When it comes to estrangement, the separation of your relationship (short or longer term) will allow space for each of you to reflect on the past and find new ways to move beyond conflict and disagreement.  It’s possible to make the split without hostility, when you are able to communicate effectively why you have chosen to make this decision.  You cannot be responsible for the other person's reaction, only your communication.

 

In my work as an emotional health and relationship consultant many clients have shared with me that they feel unworthy, second-best, unloved, unheard and disrespected in their relationships for different reasons.  They have stated there is nothing there for them, mentally, physically or emotionally which validates them or makes them want to stay.  This can also be true of family relationships with parent and child where there is felt to be no bond, connection or love on either side.

 

Some clients who I have supported with relationship issues declare the stress of having a relationship when there is argument, physical violence, verbal abuse, narcissism, antagonism, conditional love and aggressive communications in the mix and they would rather not have a relationship at all.

**What to work on**
1. In the excerpt on estrangement, which feelings do clients report having in their relationships? List every one.
2. Output the passage of the excerpt on estrangement between "Some clients who" and "relationship at all.", inclusive.

**Provided information**
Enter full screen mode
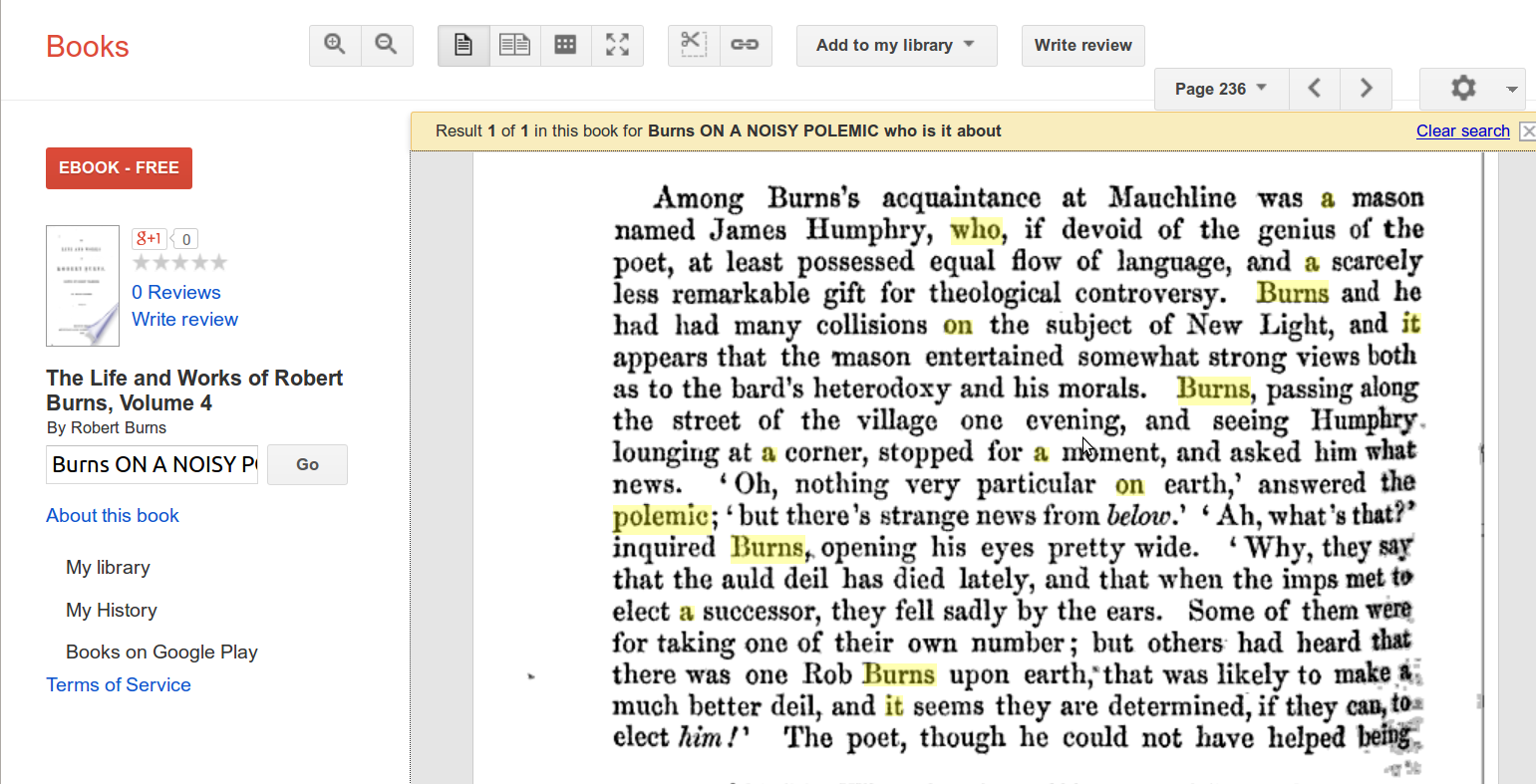1536x784 pixels. [x=618, y=45]
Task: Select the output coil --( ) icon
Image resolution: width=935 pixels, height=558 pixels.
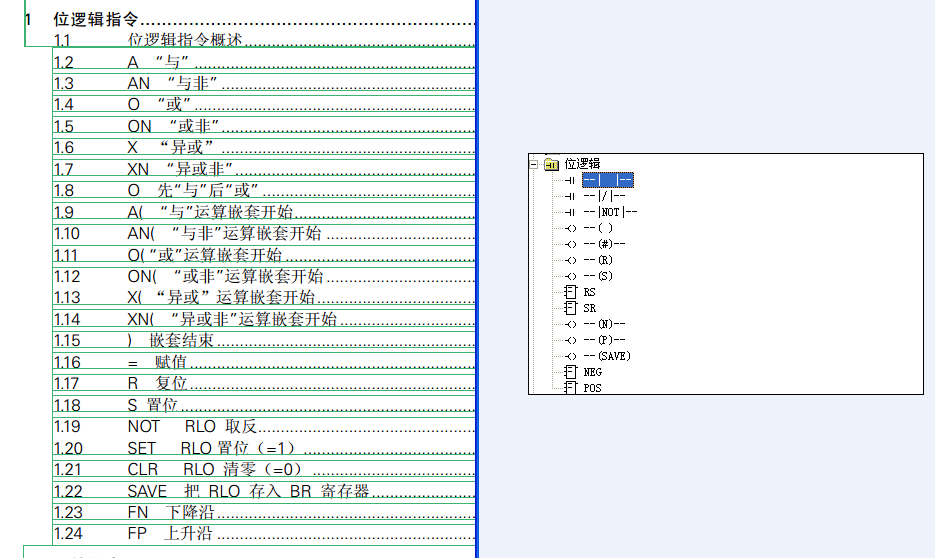Action: point(571,228)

**Worked solutions**
1.
unworthy
second-best
unloved
unheard
disrespected

2.
Some clients who I have supported with relationship issues declare the stress of having a relationship when there is argument, physical violence, verbal abuse, narcissism, antagonism, conditional love and aggressive communications in the mix and they would rather not have a relationship at all.